These are such fragments of it all as I can remember. I don't know how long they occupied me. I had begun to trace with my fingers little patterns on the deal top of my table, patterns that sometimes had a meaning for me, sometimes not, but that always had a meaning for Archie Merridew if he thought ... if he as much as thought....

Then the red and green advertisement was switched off suddenly. Only a rhomb of dim gaslight on my ceiling remained....

But I still sat in the darkness, my brain taking those backward and forward jerks, and my lips muttering, though without sound, that if he dreamed ... if he as much as dreamed....

III

It was a "record" even for myself to get the sack twice in one week, but that now befell me. They gave me no notice at the newspaper office, but they were decent, and I had a fortnight's wages in lieu of it. Pettinger especially showed himself my friend.

"It's rough on you," he said, "but I really don't see that anybody's to blame.... Look here, I'll tell you what we'll do. Go down to my place at Bedford; I'll telephone them you're coming; and you can do what there is to do in my garden for a week or two until something turns up. You won't mind working under the old chap I've got there? Right. Off you go.

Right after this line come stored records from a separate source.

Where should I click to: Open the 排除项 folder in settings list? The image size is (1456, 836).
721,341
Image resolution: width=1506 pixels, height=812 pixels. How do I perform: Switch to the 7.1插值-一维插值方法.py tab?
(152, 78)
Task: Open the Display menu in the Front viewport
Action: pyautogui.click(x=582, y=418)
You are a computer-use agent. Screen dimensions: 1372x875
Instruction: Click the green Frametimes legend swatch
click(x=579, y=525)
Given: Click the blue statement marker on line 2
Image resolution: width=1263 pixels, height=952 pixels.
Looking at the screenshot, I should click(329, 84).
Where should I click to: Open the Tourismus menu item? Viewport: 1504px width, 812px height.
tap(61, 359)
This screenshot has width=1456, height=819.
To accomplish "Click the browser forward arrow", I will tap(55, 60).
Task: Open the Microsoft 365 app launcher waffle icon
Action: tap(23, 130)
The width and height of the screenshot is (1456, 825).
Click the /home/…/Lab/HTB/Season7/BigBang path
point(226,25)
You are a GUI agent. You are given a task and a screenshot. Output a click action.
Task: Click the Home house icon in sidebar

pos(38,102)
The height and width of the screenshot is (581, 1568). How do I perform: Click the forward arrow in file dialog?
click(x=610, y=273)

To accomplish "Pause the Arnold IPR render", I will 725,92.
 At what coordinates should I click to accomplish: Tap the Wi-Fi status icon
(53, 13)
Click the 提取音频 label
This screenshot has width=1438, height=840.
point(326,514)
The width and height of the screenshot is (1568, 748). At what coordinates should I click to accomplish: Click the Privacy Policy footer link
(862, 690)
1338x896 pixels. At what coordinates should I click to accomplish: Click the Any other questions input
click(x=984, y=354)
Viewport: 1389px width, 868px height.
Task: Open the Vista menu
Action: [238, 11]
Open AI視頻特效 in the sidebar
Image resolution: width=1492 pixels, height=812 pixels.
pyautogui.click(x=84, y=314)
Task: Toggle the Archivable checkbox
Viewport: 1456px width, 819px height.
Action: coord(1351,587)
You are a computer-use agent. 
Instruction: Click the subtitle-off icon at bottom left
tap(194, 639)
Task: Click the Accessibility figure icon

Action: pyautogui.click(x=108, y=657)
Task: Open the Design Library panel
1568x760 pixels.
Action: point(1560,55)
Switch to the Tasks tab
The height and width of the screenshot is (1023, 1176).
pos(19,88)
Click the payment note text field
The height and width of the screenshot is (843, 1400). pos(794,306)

You've got your money, haven't you?"

"I shall have to come up for Friday evening; I've a class," I said.

"Well, have a change till then. You look as if you need it. Catch the twelve-fifty, and I'll telephone them now."

So I took off my sky-blue uniform and wondered, as I folded it neatly and laid it aside, where they were going to find the next man it would fit.

This was at half-past ten in the morning, so that I had some hours to spare. Ten minutes, if I could catch him, would suffice for all I had to say to Archie Merridew, and, as he was not an early riser, and had told me that he was not spending his days in bed, I hoped to find him before he went out. But as the Business College lay on the way I determined to call there first. I walked up Chancery Lane into Holborn.